Looking at the bar chart, the first thing that stands out is how similar the bars are across all 12 months. Average views sit pretty consistently between 2.1M and 2.5M no matter when a title was released, which is honestly a bit surprising. If anything, you might expect a big spike in December or summer, but the data does not really show that. November is the one exception where views creep a little higher, which makes sense given that people tend to be home more during the holidays and are actively looking for something to watch. March and May also trend slightly above the rest, though the differences are small enough that it is hard to draw strong conclusions from them alone. Overall the bar chart suggests that when a title is released may not matter as much as we would expect.

(Recorded information)
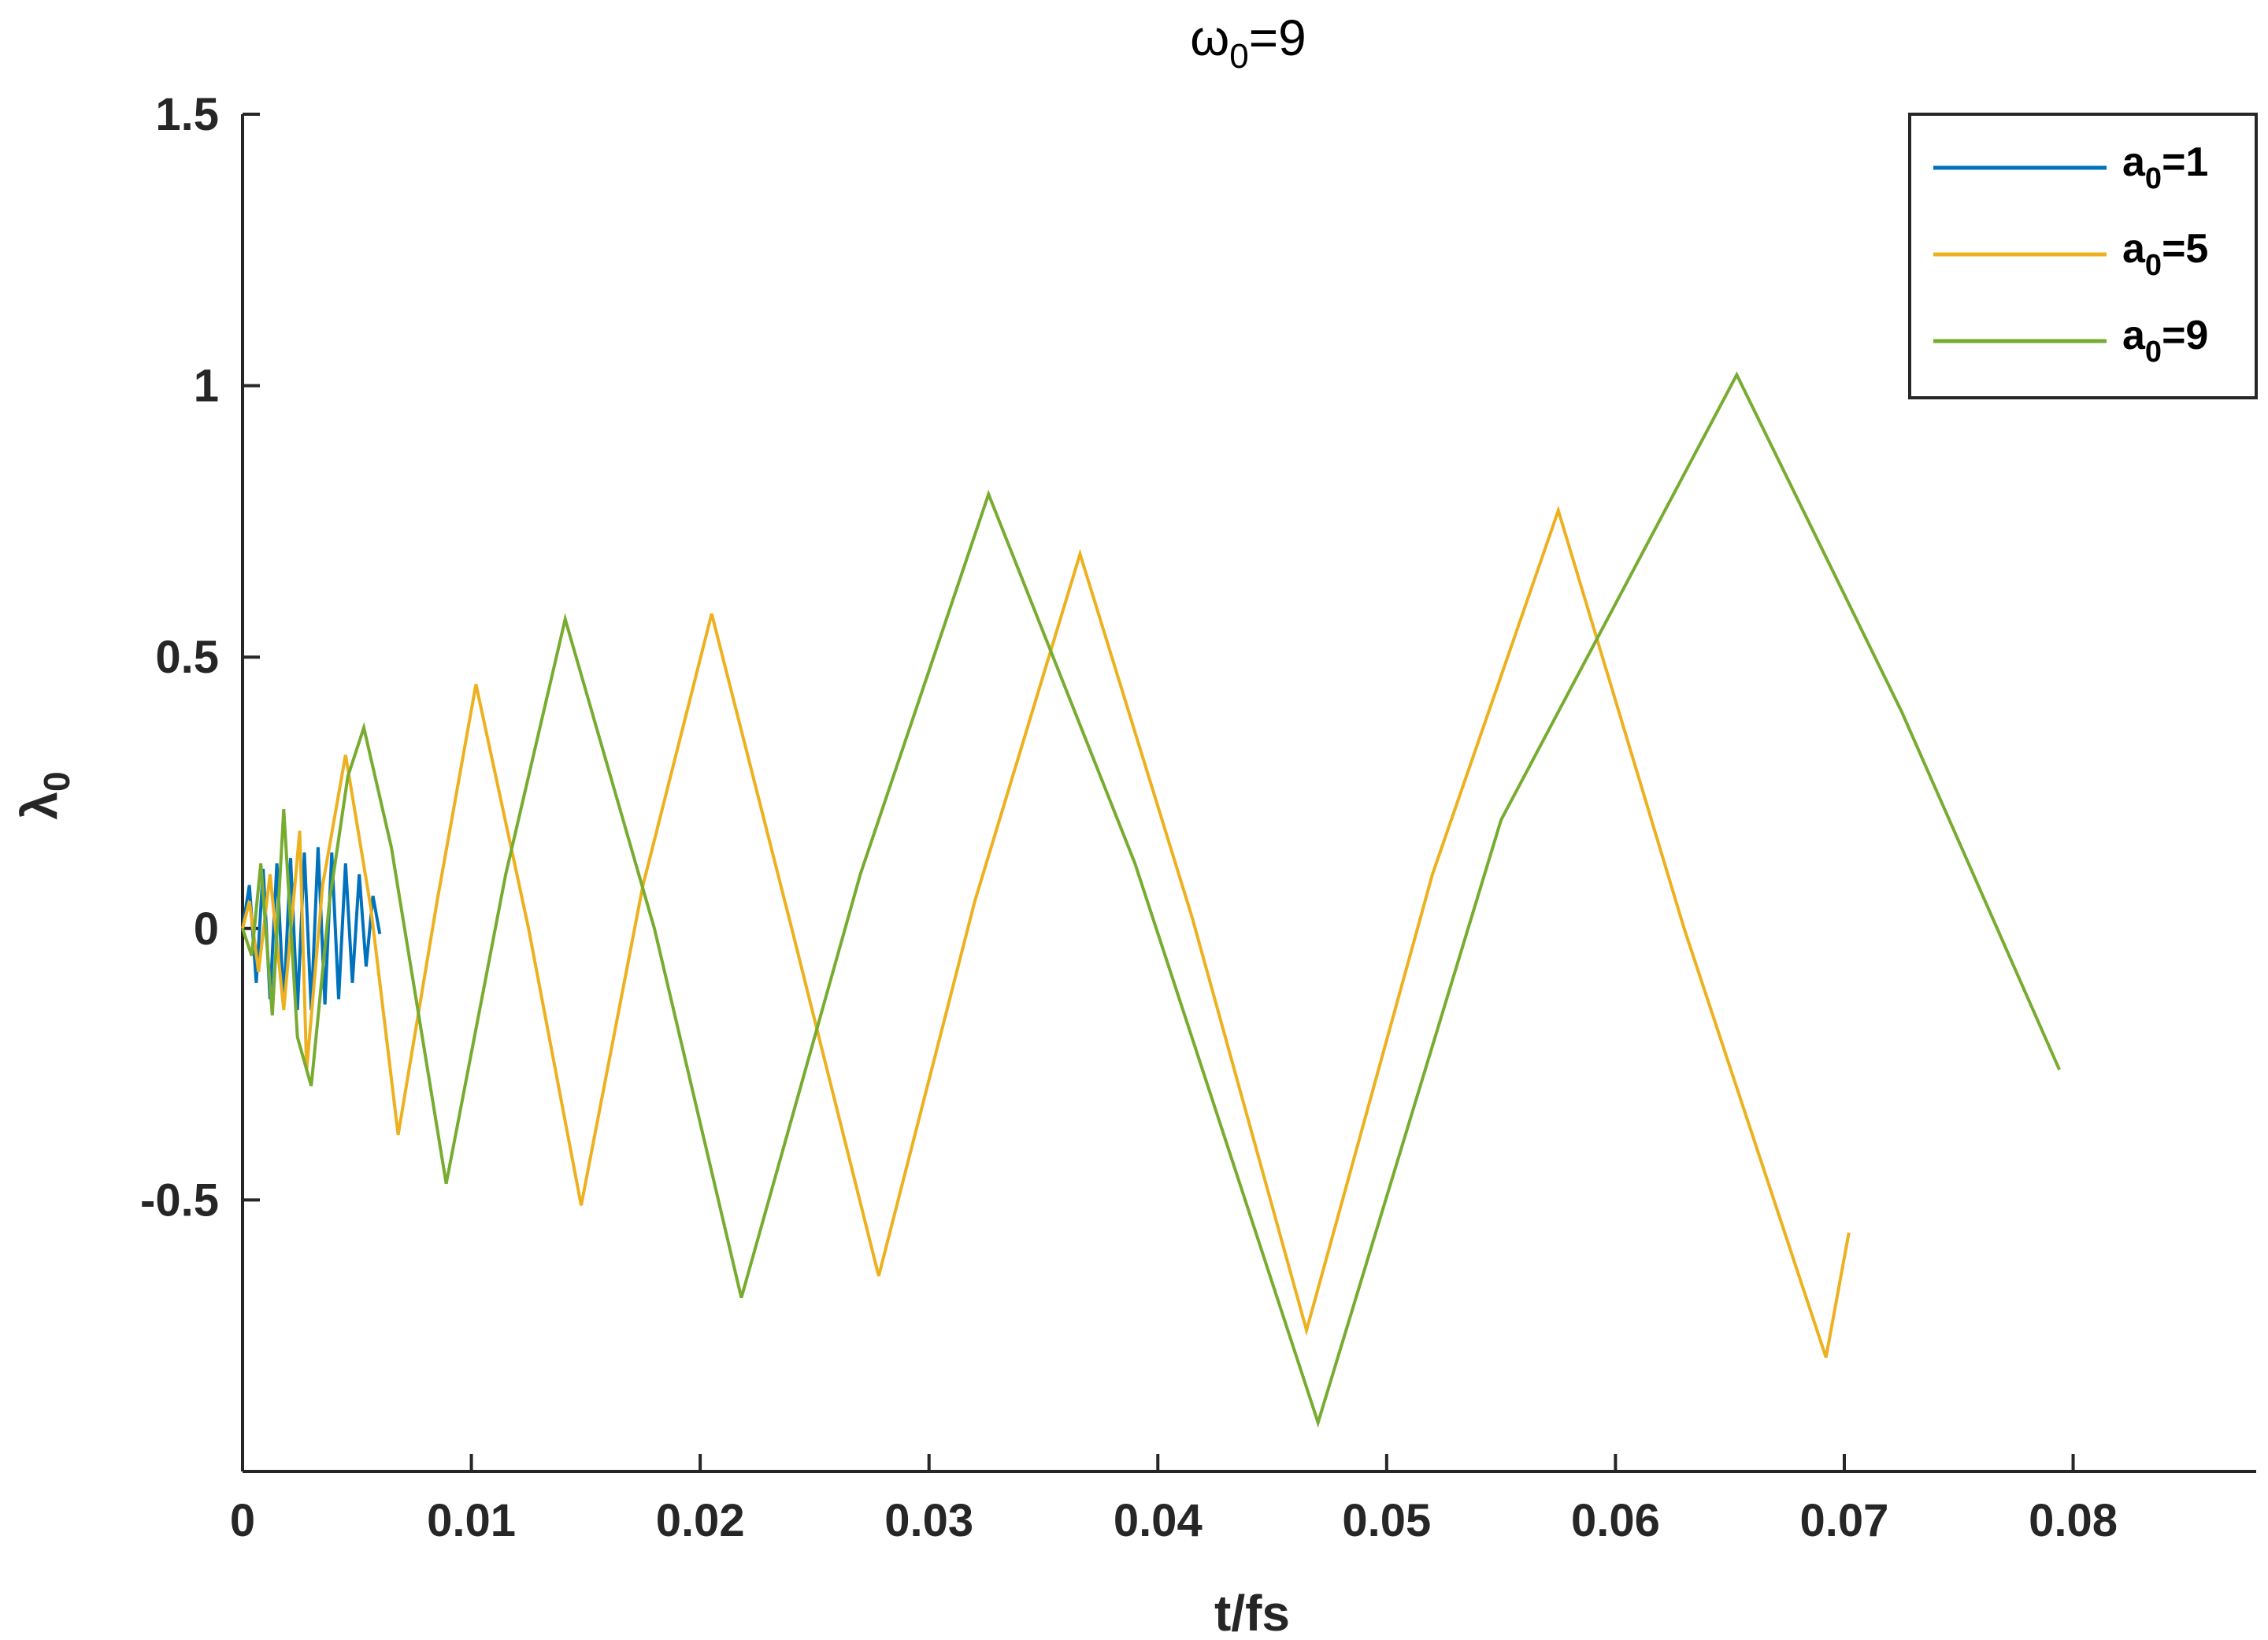  I want to click on x-axis-ticks: 0 0.01 0.02 0.03 0.04 0.05 0.06 0.07 0.08, so click(1174, 1500).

(Study questions)
1. Reproduce word for word the part of the bar chart write-up that begins at "Looking at the" and ends after "we would expect.".
2. In one to three sentences, explain why, according to the bar chart write-up, views for November come out a little higher than for the other months.

(Results for each task)
1.
Looking at the bar chart, the first thing that stands out is how similar the bars are across all 12 months. Average views sit pretty consistently between 2.1M and 2.5M no matter when a title was released, which is honestly a bit surprising. If anything, you might expect a big spike in December or summer, but the data does not really show that. November is the one exception where views creep a little higher, which makes sense given that people tend to be home more during the holidays and are actively looking for something to watch. March and May also trend slightly above the rest, though the differences are small enough that it is hard to draw strong conclusions from them alone. Overall the bar chart suggests that when a title is released may not matter as much as we would expect.

2. People tend to be home more during the holidays and are actively looking for something to watch. That is why November's views creep slightly above the rest.